So, I was like, wait a second? If you know anything about the effects of the blade on the human body, you know that if you sever a jugular, blood spays everywhere at about 120 pounds of pressure. This was not the case at all with this video.

So...puzzled more then horrified at this point, I watched it again. I noticed the times are all differen't. The clock changes from real time to military time, and it appears to span over 11 or so hours, jumping back and forth. The head they hold up looks pale, like he was already dead, not just had been killed. His movements while he is kneeling, and even when the terrorists throw him down, upon scrutiny, are not very natural. It's almost like he was already dead or something. Add that with the grainyness of the video, and the fact that the audio isn't in sync with the video, and the details of this thing....I don't know, it ain't right though.

I am not saying that Berg wasn't killed, or that this is some big consperacy or something. I am just saying that it ain't right. This looks like a cut and paste, hack editing job. I am not in denial over the horrific act, as I can stomach these things well. It just doesn't seem "real."

Something is definatily wrong, here. I just got in from a meeting, saw it, and posted here...haven't had time to check the news. Has the media picked up on this yet (I mean, credable news sources)?

:confused:
Good, I am not the only one with suspicions on this won. I can rationalize the grey face thing as shock reaction drawing blood into the body core, and the body reaction as catatonic state induced by shock.... but the blood issue really isn't right to me either.

It really looks like he was already dead/nearly dead. If his heart was pumping under the fight or flight condition, there would be a lot more pooling and shooting blood. The time inconsistency could be explained away as an edit because cutting through the neck with all the bones, ligaments, tendons, windpipe... needless to say that knife wasn't the most efficient tool for the job.

It does look funny though. I wonder why no statement about that from medical experts has come out yet. I mean we are just laymen and noticed it.
 
Tulisan said:
I finally watched that video, and it was pretty horrific. My adrenaline was up during when they were reading in arabic. Then, they moved to cut his head off....and there was very little blood.

So, I was like, wait a second? If you know anything about the effects of the blade on the human body, you know that if you sever a jugular, blood spays everywhere at about 120 pounds of pressure. This was not the case at all with this video.

□ □ □ □ □

◆ **USING THE INFORMATION**:
(a) Copy the passage of the forum discussion about the Berg video from "It does look" to "very little blood." word for word.
(b) In the forum discussion about the Berg video, at about how much pressure is blood said to spray when a jugular is severed?
(c) Write the next part of the forum discussion about the Berg video, picking up after its final sentence.

◆ **DATASET EXCERPTS**:
□ □ □ □ □

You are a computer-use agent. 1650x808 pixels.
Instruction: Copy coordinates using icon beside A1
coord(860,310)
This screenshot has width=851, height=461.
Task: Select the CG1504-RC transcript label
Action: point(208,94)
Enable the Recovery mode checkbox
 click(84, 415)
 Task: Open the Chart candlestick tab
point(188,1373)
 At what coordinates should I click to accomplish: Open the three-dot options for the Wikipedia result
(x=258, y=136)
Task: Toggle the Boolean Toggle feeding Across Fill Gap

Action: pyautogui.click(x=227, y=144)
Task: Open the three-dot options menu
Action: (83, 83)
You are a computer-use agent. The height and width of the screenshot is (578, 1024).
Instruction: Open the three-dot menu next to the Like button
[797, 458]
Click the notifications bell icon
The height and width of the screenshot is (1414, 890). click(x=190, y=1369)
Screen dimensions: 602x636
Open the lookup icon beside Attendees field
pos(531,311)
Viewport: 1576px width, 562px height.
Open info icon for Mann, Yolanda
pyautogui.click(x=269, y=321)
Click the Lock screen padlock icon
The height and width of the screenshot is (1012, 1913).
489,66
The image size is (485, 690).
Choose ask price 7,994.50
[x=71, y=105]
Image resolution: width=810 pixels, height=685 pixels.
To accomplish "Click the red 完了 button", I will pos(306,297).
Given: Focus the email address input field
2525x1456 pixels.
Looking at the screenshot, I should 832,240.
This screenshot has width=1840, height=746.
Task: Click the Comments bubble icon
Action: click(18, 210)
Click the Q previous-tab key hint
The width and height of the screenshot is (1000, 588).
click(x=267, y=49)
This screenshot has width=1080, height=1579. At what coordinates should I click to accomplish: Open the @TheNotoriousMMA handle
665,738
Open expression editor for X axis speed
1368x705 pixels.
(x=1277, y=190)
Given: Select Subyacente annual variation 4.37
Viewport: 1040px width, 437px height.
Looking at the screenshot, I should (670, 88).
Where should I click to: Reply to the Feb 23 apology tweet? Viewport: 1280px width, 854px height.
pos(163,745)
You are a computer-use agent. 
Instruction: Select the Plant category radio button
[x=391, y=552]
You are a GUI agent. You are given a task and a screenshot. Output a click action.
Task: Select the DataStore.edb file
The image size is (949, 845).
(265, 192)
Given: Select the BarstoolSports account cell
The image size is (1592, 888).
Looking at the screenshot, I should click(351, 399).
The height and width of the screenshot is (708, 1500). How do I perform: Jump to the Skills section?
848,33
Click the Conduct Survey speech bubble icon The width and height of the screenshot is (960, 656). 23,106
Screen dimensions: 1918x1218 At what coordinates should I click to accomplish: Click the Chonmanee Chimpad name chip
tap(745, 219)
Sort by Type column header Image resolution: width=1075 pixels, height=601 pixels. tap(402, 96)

□ □ □ □ □

◆ **ANSWERS TO THE TASKS**:
(a)
It does look funny though. I wonder why no statement about that from medical experts has come out yet. I mean we are just laymen and noticed it.
 
Tulisan said:
I finally watched that video, and it was pretty horrific. My adrenaline was up during when they were reading in arabic. Then, they moved to cut his head off....and there was very little blood.

(b) About 120 pounds of pressure.

(c)
So...puzzled more then horrified at this point, I watched it again. I noticed the times are all differen't. The clock changes from real time to military time, and it appears to span over 11 or so hours, jumping back and forth. The head they hold up looks pale, like he was already dead, not just had been killed. His movements while he is kneeling, and even when the terrorists throw him down, upon scrutiny, are not very natural. It's almost like he was already dead or something. Add that with the grainyness of the video, and the fact that the audio isn't in sync with the video, and the details of this thing....I don't know, it ain't right though.

I am not saying that Berg wasn't killed, or that this is some big consperacy or something. I am just saying that it ain't right. This looks like a cut and paste, hack editing job. I am not in denial over the horrific act, as I can stomach these things well. It just doesn't seem "real."

Something is definatily wrong, here. I just got in from a meeting, saw it, and posted here...haven't had time to check the news. Has the media picked up on this yet (I mean, credable news sources)?

:confused:

Ahhh...something else very interesting. I was reading in the paper the very same thing that you just said, regarding the times on the tape. I mean, even all of the tapes that come out with Osama supposedly talking on them. What is the first thing that they do?? They analize the tape to see if its actually him!!! These guys love to mess with you and keep you thinking. And now that you mention it Paul, you bring up a good point with the severed head and the blood.